Videos can be in only one format: MP4 video 1920x1080p@30fps in H264 compression. (We will also accept 29.97 and 25 FPS given their common usage and they work with our display tools).  This will enable us to play all talks from our laptops for presentations and load them into the online system for remote presentations. Videos that do not fit this resolution /formatting will be discarded, and the associated paper will be pulled from the proceedings.  All videos MUST have narration, or they will be disregarded, and paper pulled.  If you are presenting in person, we just turn off the sound, and you present with the video instead of slides. You can practice getting your presentation timing to match the video.      You may get someone else to do your voice-over. Human narration is preferred, but text-to-speech (TTS), is allowed if it makes the video easier to understand. There are some bad TTS and some better ones. If your narration is bad, people are more likely to skip your video.

When presenting, introduce yourself. There will be no time allotted for “questions” during the video session. As usual, any projected Text/Math should use at least 24-point font (and ideally should be >32pt) as smaller fonts will not be readable on small mobile screens.

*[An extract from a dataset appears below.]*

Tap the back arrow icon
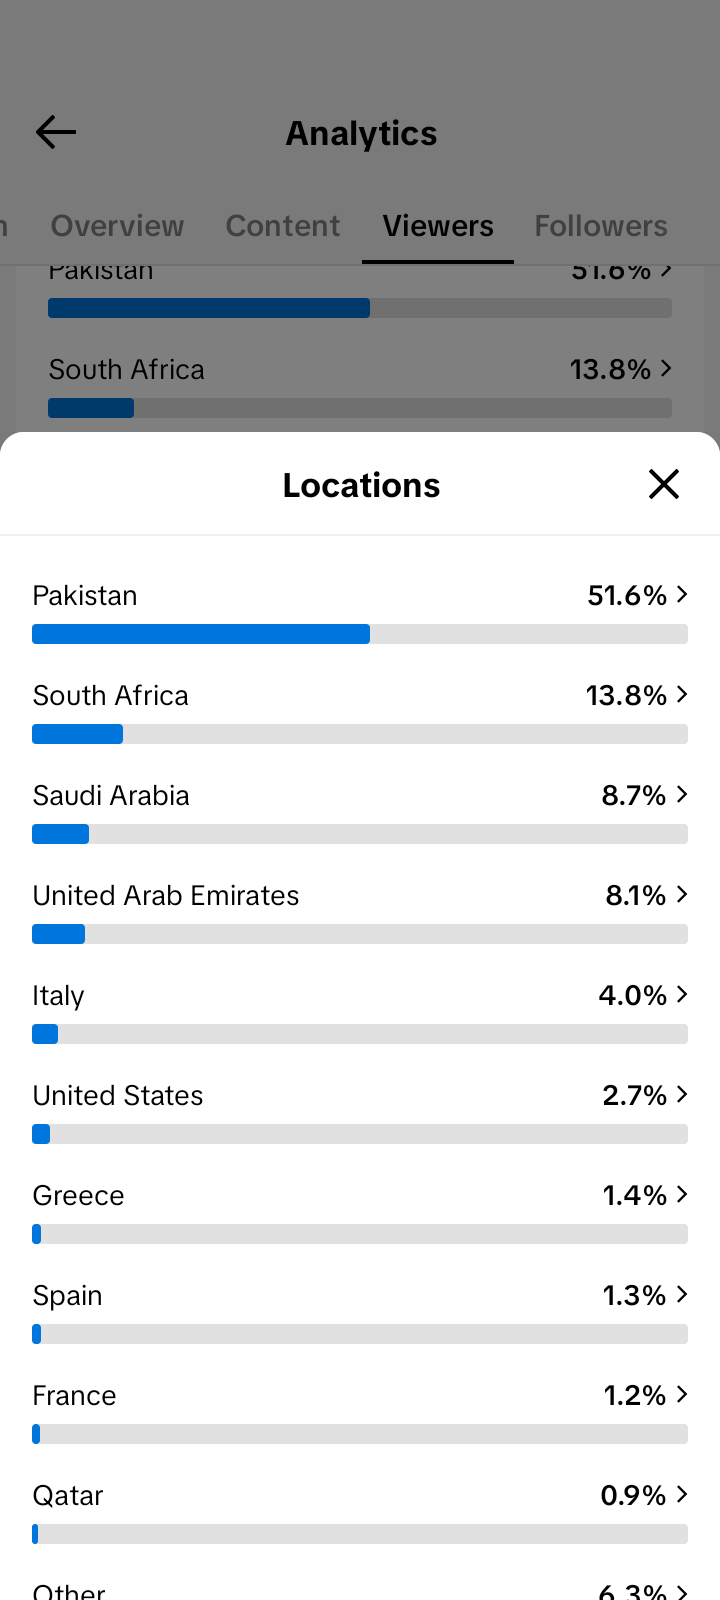Image resolution: width=720 pixels, height=1600 pixels. click(56, 132)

Video/Slide Presentation Formatting

Talk slides need to be converted to video.

The video should be no more than the allotted time. It should start with a title slide. The video MUST be named as in the upload page and should be a Mpeg4 with 1920×1080 resolution, 30 frames-per-second, with H264 encoding.  (We will accept 29.97 and 25 FPS given their common usage and they work with our display tools).      H264 is the default codec for many MP4 encoders, but not all).  The file should NOT be an AVI file or a MOV but a proper MP4 — and you cannot just rename it to convert it).  You must record a narration.  You are free to use picture-in-a-picture if you want the slides to show you.  (e.g. you do a zoom or teams call and record the slides and yourself)

You might use Youtube or FFMPEG to convert formats.

If you prepare your presentation using PowerPoint, you can time your slides and save the presentation as a WMV video directly from PowerPoint but must then convert to MP4, e.g. via Youtube or FFMPEG.

Alternatively, many free screen capture programs directly produce proper MP4:

Some platform-independent tools:

If you have an mp4 file after your encoding, you can upload that directly. If you only have video recorders producing other formats, e.g. avi or wmf , Youtube may be able to convert for you (upload then download)  which is preferred.   Or you may convert using FFMPEG ( https://ffmpeg.org/

  • ffmpeg -i source_video.avi -acodec aac -c:v libx264 -crf 16 -s 1920×1080 -t 4:00 -r 30  -preset slow -s 1920×1080   outputfilename.mp4
  • where the outputfilename follows the FILE NAMING RULES for upload
  • One can even use FFMPEG to create a video from slides, but screen recording is far easier.
  • If using FFMPEG or other tools, please ensure the frame rate is 30fps. e.g. you an force size and fps like this
  • ffmpeg -i orig.mp4 -vf scale=1920:1080 -filter:v fps=30  output.mp4  

After uploading, you will receive an email.   If you upload a second time, it will simply overwrite your original file, so if you want to update the file, just upload it a second time.

If you do not see an email after your submission,  check your SPAM folder.